The municipality of Mosterøy was established on 1 July 1884 when the larger Rennesøy Municipality was divided in two: the northern islands (population: 1,092) remained as a smaller Rennesøy Municipality and the southern islands (population: 1,309) became the new Mosterøy Municipality.

On 1 January 1923, the westernmost group of outlying islands (population: 581) were separated from Mosterøy Municipality to form the new Kvitsøy Municipality. The split left Mosterøy Municipality with 745 inhabitants.

During the 1960s, there were many municipal mergers across Norway due to the work of the Schei Committee.
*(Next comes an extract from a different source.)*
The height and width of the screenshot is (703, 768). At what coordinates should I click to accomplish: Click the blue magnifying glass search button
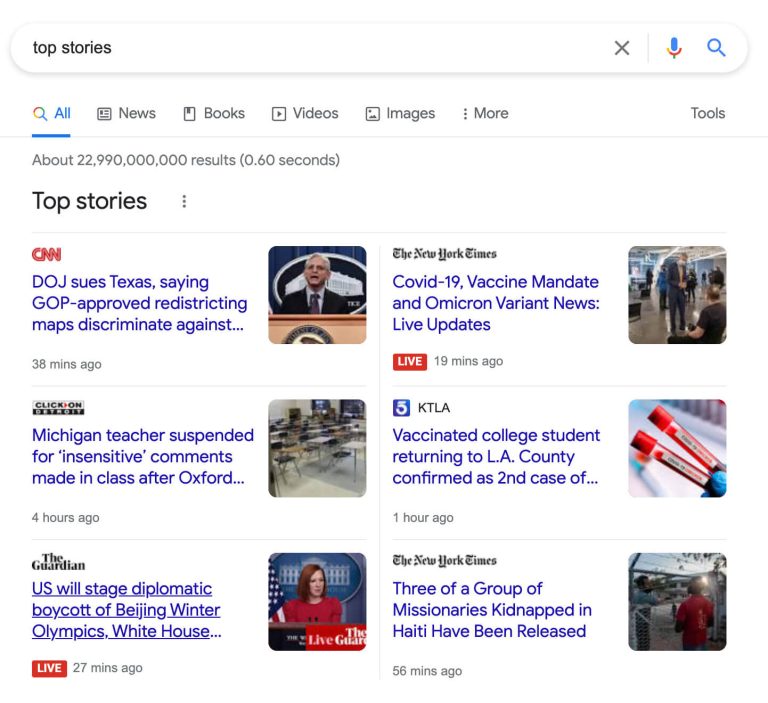coord(716,48)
On 1 January 1965, Mosterøy Municipality (population: 817) and Rennesøy Municipality (population: 1,370) were merged (back) together to form a larger Rennesøy Municipality.
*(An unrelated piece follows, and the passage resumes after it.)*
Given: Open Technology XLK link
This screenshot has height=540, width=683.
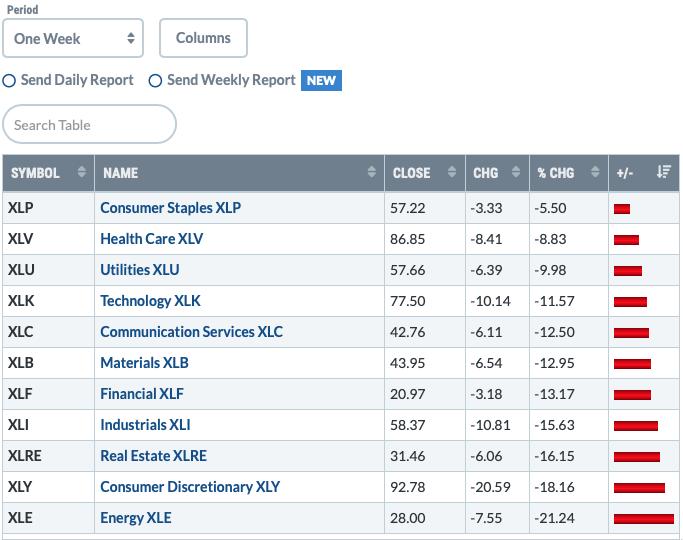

On 1 January 2020, all of Rennesøy Municipality (including the areas of the former Mosterøy Municipality) became part of Stavanger Municipality.

===Name===
The municipality (originally the parish) is named after the island of Mosterøy (Mostr or Monstr) since the first Utstein Church was built there. The meaning of the first element of the name is uncertain. One possibility is that it is a shortened version of the Latin word monasterium which means "monastery", since the Utstein Abbey is located on the northwest end of the island. Another possibility is that it comes from the word mǫn which means "mane". A third possibility is that it comes from the word mœnir which means "ridge", likely referring to the 154 m tall Mastravarden, the highest point on the island. The last element of the name is øy which means "island".

Historically, the name of the municipality was spelled Mosterø. On 3 November 1917, a royal resolution changed the spelling of the name of the municipality to Mosterøy. The letter y was added to the end of the word to "Norwegianize" the name (ø is the Danish word for "island" and øy is the Norwegian word).

===Churches===
The Church of Norway had one parish (sokn) within Mosterøy Municipality. At the time of the municipal dissolution, it was part of the Rennesøy prestegjeld and the Hetland prosti (deanery) in the Diocese of Stavanger.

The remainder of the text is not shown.